[3/3] Add spell check pre-commit hook

Message ID 20241008074402.10374-3-tdevries@suse.de
State New
Headers
Series [1/3,gdb/contrib] Add spellcheck.sh --check |

Checks

Context Check Description
linaro-tcwg-bot/tcwg_gdb_build--master-aarch64 success Build passed
linaro-tcwg-bot/tcwg_gdb_build--master-arm success Build passed
linaro-tcwg-bot/tcwg_gdb_check--master-arm success Test passed
linaro-tcwg-bot/tcwg_gdb_check--master-aarch64 success Test passed

Commit Message

Tom de Vries Oct. 8, 2024, 7:44 a.m.
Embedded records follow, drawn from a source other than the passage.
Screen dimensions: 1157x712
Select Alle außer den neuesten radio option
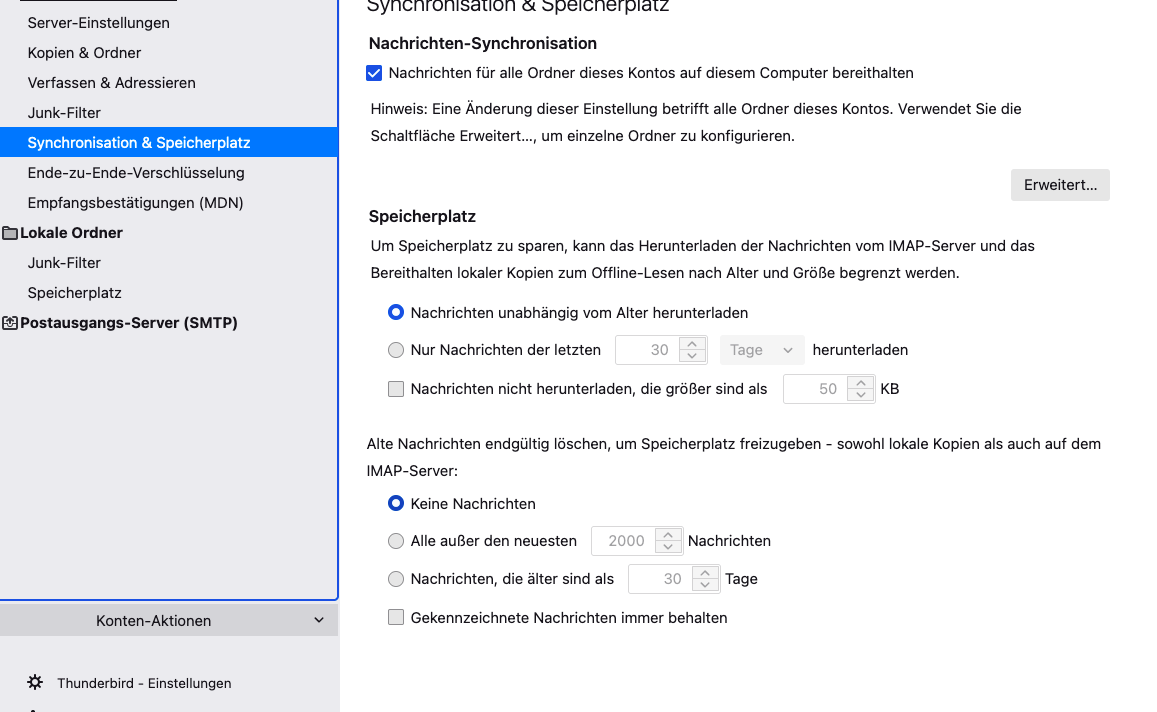tap(396, 541)
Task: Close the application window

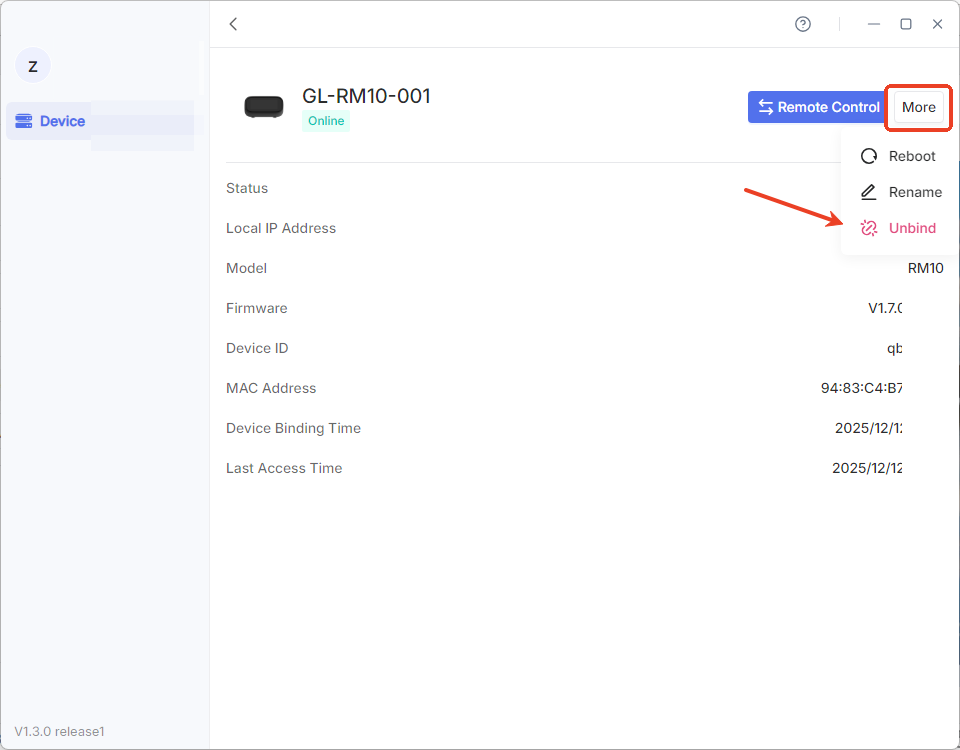Action: [x=937, y=24]
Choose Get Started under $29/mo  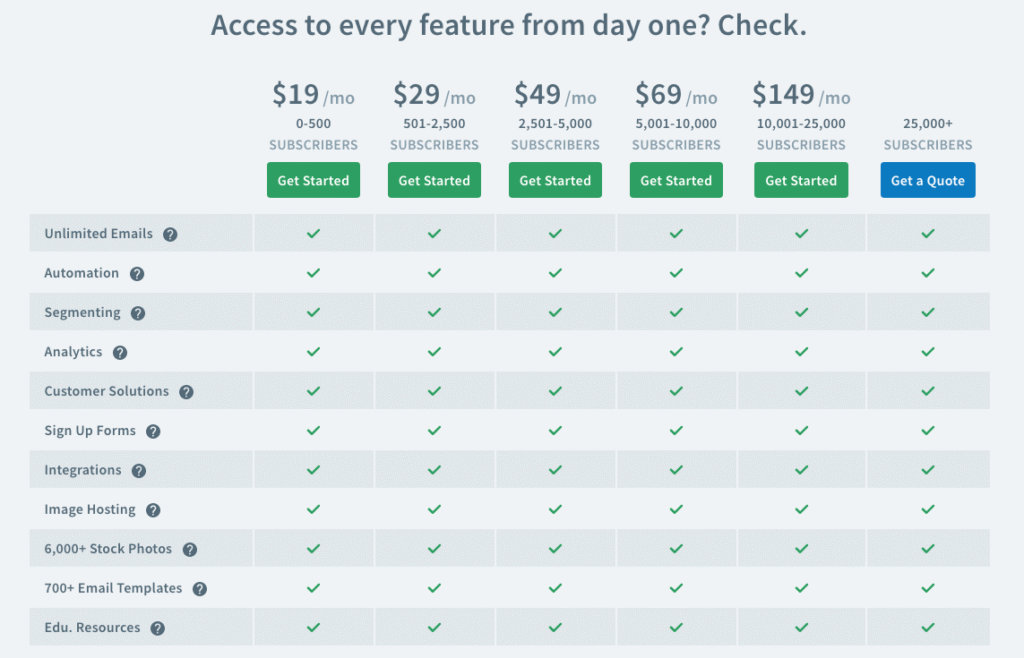[434, 181]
UTC
  Add a call to gdb/contrib/spellcheck.sh --check in .pre-commit-config.yaml:
...
$ time git commit -a -m typo
black................................................(no files to check)Skipped
flake8...............................................(no files to check)Skipped
isort................................................(no files to check)Skipped
spell check..............................................................Failed
- hook id: spell-check
- exit code: 1

real    0m0,493s
user    0m0,258s
sys     0m0,318s
...

Tested on aarch64-linux.
---
 .pre-commit-config.yaml | 7 +++++++
 1 file changed, 7 insertions(+)
  

Comments

Tom de Vries Oct. 21, 2024, 1:08 p.m. UTC | #1
On 10/8/24 09:44, Tom de Vries wrote:
> Add a call to gdb/contrib/spellcheck.sh --check in .pre-commit-config.yaml:
> ...
> $ time git commit -a -m typo
> black................................................(no files to check)Skipped
> flake8...............................................(no files to check)Skipped
> isort................................................(no files to check)Skipped
> spell check..............................................................Failed
> - hook id: spell-check
> - exit code: 1
> 
> real    0m0,493s
> user    0m0,258s
> sys     0m0,318s
> ...
> 

I've committed the other patches from this series, but this one remains 
in review, so ... ping.

Thanks,
- Tom

> Tested on aarch64-linux.
> ---
>   .pre-commit-config.yaml | 7 +++++++
>   1 file changed, 7 insertions(+)
> 
> diff --git a/.pre-commit-config.yaml b/.pre-commit-config.yaml
> index 87726aeb758..4a3fdd79f3b 100644
> --- a/.pre-commit-config.yaml
> +++ b/.pre-commit-config.yaml
> @@ -22,3 +22,10 @@ repos:
>       - id: isort
>         types_or: [file]
>         files: 'gdb/.*\.py(\.in)?$'
> +  - repo: local
> +    hooks:
> +    - id: spell-check
> +      name: spell check
> +      language: script
> +      entry: ./gdb/contrib/spellcheck.sh --check
> +      files: ^(gdb|gdbsupport|gdbserver)/
  
Tom Tromey Nov. 7, 2024, 2:57 p.m. UTC | #2
>>>>> "Tom" == Tom de Vries <tdevries@suse.de> writes:

Tom> I've committed the other patches from this series, but this one
Tom> remains in review, so ... ping.

Ah, now I see the others already went in.
Totally fine of course, I just should have read the whole thread first.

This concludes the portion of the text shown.